Accompagné de trois musiciens, son spectacle ininterrompu a duré 1h30. Il a réjoui les spectateurs par sa remarquable maîtrise de la langue française et son sens poussé de la dérision. Le plus bel exemple de cela est la réécriture de la fable de La Fontaine “La cigale et la fourmi”, où l’art est valorisé par rapport au labeur.
La variété des thèmes abordés était surprenante : politique, urbanisme, automobiles, etc. À chaque occasion, Ivy a étonné les gens avec la pertinence de ses observations et l’acuité de ses rimes.
Il nous a aussi fait grâce de quelques poèmes sans musique.
Percutants à souhait, ses poèmes réunissaient tous des jeux de mots. Ceux-ci étaient le reflet d’une grande culture générale doublée d’une énorme curiosité.

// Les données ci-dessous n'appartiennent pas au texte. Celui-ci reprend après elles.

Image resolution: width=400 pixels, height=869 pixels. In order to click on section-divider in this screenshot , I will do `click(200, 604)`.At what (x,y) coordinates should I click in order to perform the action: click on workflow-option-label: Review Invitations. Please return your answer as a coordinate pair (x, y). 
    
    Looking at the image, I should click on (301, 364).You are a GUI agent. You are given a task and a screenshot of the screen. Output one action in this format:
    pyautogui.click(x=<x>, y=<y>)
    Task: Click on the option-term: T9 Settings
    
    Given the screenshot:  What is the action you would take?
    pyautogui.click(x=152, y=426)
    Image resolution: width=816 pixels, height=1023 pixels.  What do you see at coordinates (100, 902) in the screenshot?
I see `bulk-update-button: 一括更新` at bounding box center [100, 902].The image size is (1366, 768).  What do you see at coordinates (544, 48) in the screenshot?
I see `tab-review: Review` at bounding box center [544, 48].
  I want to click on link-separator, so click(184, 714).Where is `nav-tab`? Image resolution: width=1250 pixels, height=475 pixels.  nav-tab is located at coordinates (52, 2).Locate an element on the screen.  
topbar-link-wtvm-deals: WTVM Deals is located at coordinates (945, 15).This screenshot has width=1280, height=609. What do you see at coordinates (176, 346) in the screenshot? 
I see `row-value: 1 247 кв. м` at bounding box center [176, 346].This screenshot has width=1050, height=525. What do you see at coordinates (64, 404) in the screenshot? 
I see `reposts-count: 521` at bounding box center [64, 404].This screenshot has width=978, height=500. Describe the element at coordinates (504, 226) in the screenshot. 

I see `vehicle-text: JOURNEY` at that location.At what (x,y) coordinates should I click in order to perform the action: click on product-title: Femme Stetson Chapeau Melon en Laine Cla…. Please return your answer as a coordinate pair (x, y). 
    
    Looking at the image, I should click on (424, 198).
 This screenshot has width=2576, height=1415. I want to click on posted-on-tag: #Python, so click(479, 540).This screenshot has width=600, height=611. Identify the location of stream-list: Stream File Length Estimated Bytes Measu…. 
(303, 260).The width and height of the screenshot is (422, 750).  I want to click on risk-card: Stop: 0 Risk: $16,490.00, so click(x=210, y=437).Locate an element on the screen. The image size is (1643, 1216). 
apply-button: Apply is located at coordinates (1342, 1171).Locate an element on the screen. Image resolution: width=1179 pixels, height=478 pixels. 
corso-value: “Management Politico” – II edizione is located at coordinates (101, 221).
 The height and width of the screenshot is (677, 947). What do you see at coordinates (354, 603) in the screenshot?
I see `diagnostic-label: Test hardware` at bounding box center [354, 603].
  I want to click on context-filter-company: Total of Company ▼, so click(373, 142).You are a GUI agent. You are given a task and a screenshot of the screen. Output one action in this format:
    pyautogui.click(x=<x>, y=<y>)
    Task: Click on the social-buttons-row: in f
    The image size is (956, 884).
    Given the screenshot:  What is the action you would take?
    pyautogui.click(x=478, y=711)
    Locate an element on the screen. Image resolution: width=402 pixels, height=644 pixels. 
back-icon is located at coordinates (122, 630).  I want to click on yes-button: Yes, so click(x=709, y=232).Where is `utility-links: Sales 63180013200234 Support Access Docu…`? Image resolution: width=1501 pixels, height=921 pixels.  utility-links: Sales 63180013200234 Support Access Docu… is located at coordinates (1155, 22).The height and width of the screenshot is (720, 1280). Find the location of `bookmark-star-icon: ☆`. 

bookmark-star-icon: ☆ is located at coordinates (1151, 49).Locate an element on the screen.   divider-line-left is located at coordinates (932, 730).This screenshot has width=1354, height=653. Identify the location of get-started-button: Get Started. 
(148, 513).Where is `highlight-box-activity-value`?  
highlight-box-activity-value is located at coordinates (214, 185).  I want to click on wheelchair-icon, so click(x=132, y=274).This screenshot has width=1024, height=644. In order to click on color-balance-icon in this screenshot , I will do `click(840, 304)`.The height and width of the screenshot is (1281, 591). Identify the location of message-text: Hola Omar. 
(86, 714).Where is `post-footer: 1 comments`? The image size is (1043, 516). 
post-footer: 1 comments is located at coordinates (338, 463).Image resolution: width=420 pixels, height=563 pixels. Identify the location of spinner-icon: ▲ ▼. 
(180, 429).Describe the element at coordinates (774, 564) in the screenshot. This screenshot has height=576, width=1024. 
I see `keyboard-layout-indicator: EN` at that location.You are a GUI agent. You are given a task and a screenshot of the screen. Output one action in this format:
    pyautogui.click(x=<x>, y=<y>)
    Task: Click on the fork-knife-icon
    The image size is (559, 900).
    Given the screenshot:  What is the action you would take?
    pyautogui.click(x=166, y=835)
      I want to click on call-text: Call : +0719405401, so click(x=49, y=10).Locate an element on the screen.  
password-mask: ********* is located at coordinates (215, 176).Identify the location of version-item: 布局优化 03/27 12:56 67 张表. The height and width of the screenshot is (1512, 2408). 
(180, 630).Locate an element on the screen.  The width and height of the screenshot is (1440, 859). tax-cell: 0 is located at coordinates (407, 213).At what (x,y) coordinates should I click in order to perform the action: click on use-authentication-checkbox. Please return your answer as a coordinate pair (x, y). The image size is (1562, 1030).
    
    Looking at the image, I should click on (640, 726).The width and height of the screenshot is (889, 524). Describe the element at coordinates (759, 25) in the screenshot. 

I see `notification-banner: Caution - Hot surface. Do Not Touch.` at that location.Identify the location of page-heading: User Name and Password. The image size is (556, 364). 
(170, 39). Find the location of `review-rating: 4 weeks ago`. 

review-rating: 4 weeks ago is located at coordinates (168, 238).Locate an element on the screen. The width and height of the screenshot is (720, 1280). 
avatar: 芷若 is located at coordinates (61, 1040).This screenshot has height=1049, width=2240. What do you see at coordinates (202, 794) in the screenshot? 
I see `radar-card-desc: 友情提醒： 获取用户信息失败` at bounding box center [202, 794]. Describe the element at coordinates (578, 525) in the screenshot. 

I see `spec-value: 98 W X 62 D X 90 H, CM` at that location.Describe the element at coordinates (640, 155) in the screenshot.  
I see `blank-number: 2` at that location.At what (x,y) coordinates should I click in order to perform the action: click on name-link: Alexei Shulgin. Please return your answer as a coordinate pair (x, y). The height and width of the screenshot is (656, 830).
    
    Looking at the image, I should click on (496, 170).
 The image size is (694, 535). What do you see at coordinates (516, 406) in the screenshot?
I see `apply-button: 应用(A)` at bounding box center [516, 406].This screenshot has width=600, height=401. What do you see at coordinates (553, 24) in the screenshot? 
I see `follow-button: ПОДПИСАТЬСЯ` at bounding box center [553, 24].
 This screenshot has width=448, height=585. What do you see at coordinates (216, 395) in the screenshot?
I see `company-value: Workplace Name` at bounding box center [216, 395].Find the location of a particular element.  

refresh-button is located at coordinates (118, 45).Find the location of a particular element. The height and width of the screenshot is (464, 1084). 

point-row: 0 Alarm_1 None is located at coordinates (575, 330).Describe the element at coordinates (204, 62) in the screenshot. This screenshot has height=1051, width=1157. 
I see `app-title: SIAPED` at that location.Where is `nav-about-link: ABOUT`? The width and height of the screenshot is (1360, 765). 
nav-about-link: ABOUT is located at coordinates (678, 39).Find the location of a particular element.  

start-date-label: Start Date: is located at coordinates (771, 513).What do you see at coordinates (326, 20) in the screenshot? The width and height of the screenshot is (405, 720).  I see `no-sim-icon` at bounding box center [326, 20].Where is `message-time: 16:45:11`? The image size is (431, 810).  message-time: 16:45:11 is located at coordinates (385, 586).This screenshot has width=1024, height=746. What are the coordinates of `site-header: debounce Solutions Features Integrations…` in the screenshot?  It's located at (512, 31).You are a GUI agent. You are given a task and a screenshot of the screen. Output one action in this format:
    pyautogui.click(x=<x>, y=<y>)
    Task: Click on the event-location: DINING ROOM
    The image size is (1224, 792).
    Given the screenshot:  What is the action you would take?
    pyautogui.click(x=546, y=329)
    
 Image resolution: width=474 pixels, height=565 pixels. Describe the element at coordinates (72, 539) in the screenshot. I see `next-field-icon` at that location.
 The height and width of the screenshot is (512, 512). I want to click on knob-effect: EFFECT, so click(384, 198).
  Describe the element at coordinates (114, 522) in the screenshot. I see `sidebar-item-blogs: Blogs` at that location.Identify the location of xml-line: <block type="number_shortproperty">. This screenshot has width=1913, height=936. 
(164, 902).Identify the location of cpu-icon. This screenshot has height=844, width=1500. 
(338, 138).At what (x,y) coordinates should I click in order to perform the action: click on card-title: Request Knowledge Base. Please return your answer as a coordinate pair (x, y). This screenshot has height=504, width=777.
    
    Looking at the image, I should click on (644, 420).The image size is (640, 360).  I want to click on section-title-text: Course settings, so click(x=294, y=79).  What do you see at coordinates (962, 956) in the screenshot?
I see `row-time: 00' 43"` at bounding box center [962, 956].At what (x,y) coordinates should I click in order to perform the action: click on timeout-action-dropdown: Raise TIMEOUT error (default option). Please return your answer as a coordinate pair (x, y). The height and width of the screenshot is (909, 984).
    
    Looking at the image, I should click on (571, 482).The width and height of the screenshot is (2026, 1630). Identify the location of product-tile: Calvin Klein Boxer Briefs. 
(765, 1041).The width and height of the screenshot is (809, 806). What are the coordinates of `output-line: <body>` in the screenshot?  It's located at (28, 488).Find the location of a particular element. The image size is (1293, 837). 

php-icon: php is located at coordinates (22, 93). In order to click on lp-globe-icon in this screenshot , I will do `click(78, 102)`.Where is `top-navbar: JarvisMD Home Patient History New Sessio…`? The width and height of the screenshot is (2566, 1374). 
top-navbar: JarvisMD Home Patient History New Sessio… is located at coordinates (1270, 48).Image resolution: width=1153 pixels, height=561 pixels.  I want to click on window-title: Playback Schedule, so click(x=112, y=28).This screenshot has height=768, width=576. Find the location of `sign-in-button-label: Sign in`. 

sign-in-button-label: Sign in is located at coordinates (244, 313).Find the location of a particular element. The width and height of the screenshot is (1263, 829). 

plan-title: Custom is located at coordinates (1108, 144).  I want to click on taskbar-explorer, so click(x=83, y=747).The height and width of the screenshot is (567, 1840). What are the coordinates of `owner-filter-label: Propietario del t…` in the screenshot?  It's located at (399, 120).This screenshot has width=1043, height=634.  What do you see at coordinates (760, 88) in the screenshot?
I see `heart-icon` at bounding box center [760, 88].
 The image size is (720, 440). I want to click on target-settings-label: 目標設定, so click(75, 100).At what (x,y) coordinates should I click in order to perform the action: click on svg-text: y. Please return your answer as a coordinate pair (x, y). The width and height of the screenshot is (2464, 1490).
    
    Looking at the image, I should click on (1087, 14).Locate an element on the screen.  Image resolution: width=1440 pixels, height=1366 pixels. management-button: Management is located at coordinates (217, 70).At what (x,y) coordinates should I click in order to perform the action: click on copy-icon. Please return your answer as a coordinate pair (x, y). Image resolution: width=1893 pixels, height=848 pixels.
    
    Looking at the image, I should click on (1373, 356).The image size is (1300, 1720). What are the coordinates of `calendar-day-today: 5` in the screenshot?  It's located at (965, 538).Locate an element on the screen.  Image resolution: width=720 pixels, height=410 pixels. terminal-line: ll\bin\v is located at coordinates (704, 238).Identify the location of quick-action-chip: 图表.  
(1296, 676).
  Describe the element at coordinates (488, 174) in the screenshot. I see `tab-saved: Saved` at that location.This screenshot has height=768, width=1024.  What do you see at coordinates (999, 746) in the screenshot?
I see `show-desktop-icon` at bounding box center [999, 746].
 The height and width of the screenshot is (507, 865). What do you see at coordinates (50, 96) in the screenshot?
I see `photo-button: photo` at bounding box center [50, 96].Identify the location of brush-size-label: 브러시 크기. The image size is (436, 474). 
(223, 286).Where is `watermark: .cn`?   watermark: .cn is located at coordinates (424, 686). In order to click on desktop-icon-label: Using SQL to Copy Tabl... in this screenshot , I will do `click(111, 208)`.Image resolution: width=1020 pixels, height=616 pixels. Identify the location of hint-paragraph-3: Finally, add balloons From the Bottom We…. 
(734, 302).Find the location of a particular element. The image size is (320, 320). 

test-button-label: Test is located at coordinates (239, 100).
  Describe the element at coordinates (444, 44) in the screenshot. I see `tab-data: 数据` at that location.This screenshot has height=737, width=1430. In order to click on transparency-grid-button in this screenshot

La foule n’a pas été en reste avec une participation à la fin du spectacle où tous devaient répondre “Slam” à des endroits précis d’un poème qu’Ivy récitait. Les gens ont bien apprécié ce jeu.
Rappelons que le slam est né il y a plus de 20 ans aux États-Unis, plus précisément à Chicago. Cette forme poétique pousse à l’avant-scène la performance, dynamise en fait, le poème. C’est de l’excentricité verbale où le poème est “stéroïde” et opère une magie fracassante.
Son penchant québécois existe depuis environ 3 ans, et Ivy en constitue une pierre angulaire. Le recevoir à La Tuque a été un privilège. Tous ceux qui ont assisté à sa prestation en garderont un excellent souvenir.